BTC Transaction Fees Drop 90% After Spike Attributed to Ordinals
The Bitcoin network has ostensibly cleared congestion after a record busy week that led to an overwhelming 500,000 unconfirmed transactions and sent the average transaction fee through the roof. The average fee for sending a transaction on the blockchain is $3.7 currently, down from the $30 peak seen recently.
Bitcoin Fees and Unconfirmed Transactions Drop
The average Bitcoin fee, which hit a record high of over $30 on May 8, has cooled significantly. According to data by YCharts, the average Bitcoin transaction fee currently stands at around $3, down by more than 90% compared to seven days ago.
As reported, there was also a substantial jump in cumulative daily Bitcoin fees, which reached $17 million on May 8 – the highest since May 2021. However, that figure has also taken a nosedive, dropping to around $2.2 million over the past 24 hours.
Aside from fees, the number of unconfirmed Bitcoin transactions has sharply declined. More than 240,000 unconfirmed transactions in the mempool are waiting to be added to a block, compared to around 500,000 last week.
Meme Coin Mania Congested Bitcoin Network
Ordinal Inscriptions refer to digital assets inscribed on a satoshi, the lowest denomination of a Bitcoin. Similar to NFTs, they allow creators and digital art collectors to establish verifiable ownership and provenance of digital assets, which has been challenging.

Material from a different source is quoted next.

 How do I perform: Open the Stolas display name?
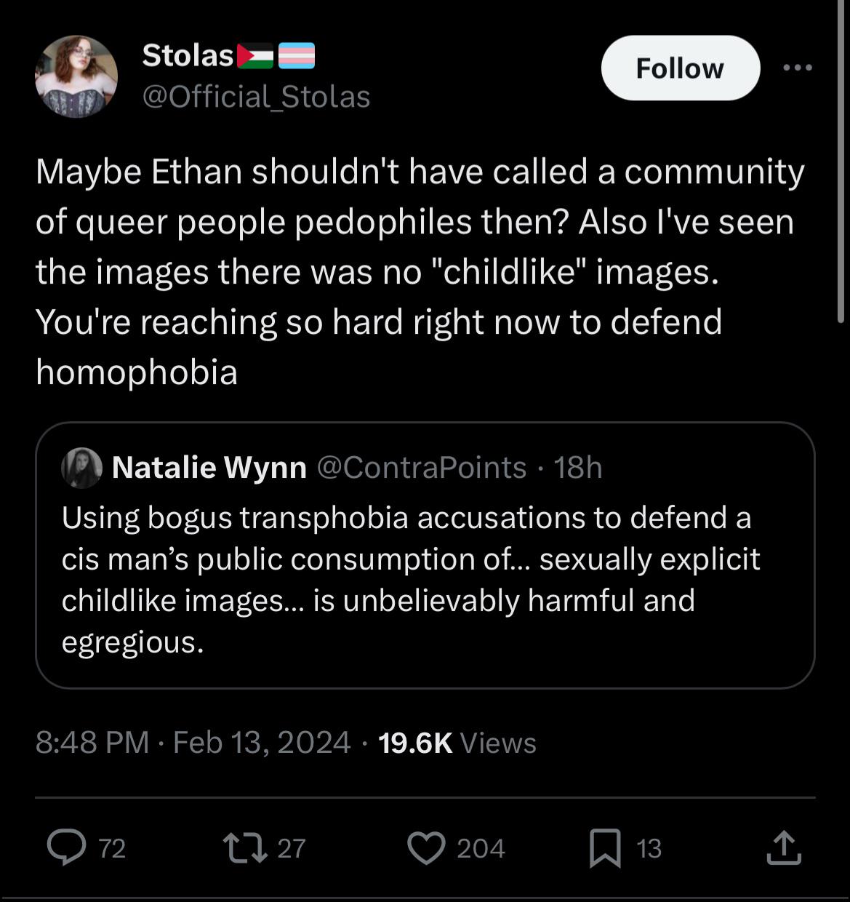tap(188, 55)
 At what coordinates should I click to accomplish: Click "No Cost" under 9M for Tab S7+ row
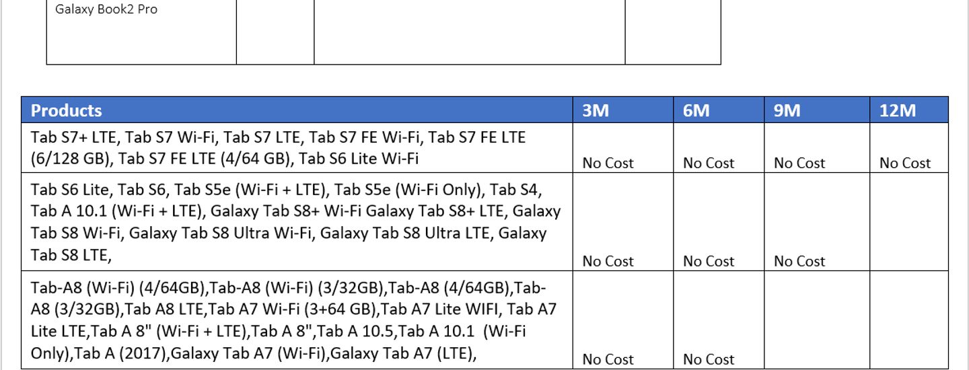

These tokens have seen massive success since their launch in January this year. According to a Dune dashboard, more than 6.8 million Ordinals have been inscribed to the Bitcoin network, bringing around $1.3 million in fees for miners.
However, the Ordinals project has not come without controversy. Bitcoin purists have been critical of the Ordinals project, arguing that it could price out the actual financial activity and thus damage Bitcoin’s image as a reliable P2P payments network. On the other hand, supporters of the protocol have claimed that it can attract more people and extend the Bitcoin network’s use cases.
Notably, the popularity of Bitcoin NFTs has also caused the network to become congested. At one point last week, around 500,000 unconfirmed Bitcoin transactions in the mempool were waiting to be added to a block.
The congestion even forced Binance, the world’s largest cryptocurrency, to pause Bitcoin withdrawals twice over the weekend. While the exchange eventually resumed Bitcoin withdrawals, it noted that pending transactions were being processed with higher transaction fees.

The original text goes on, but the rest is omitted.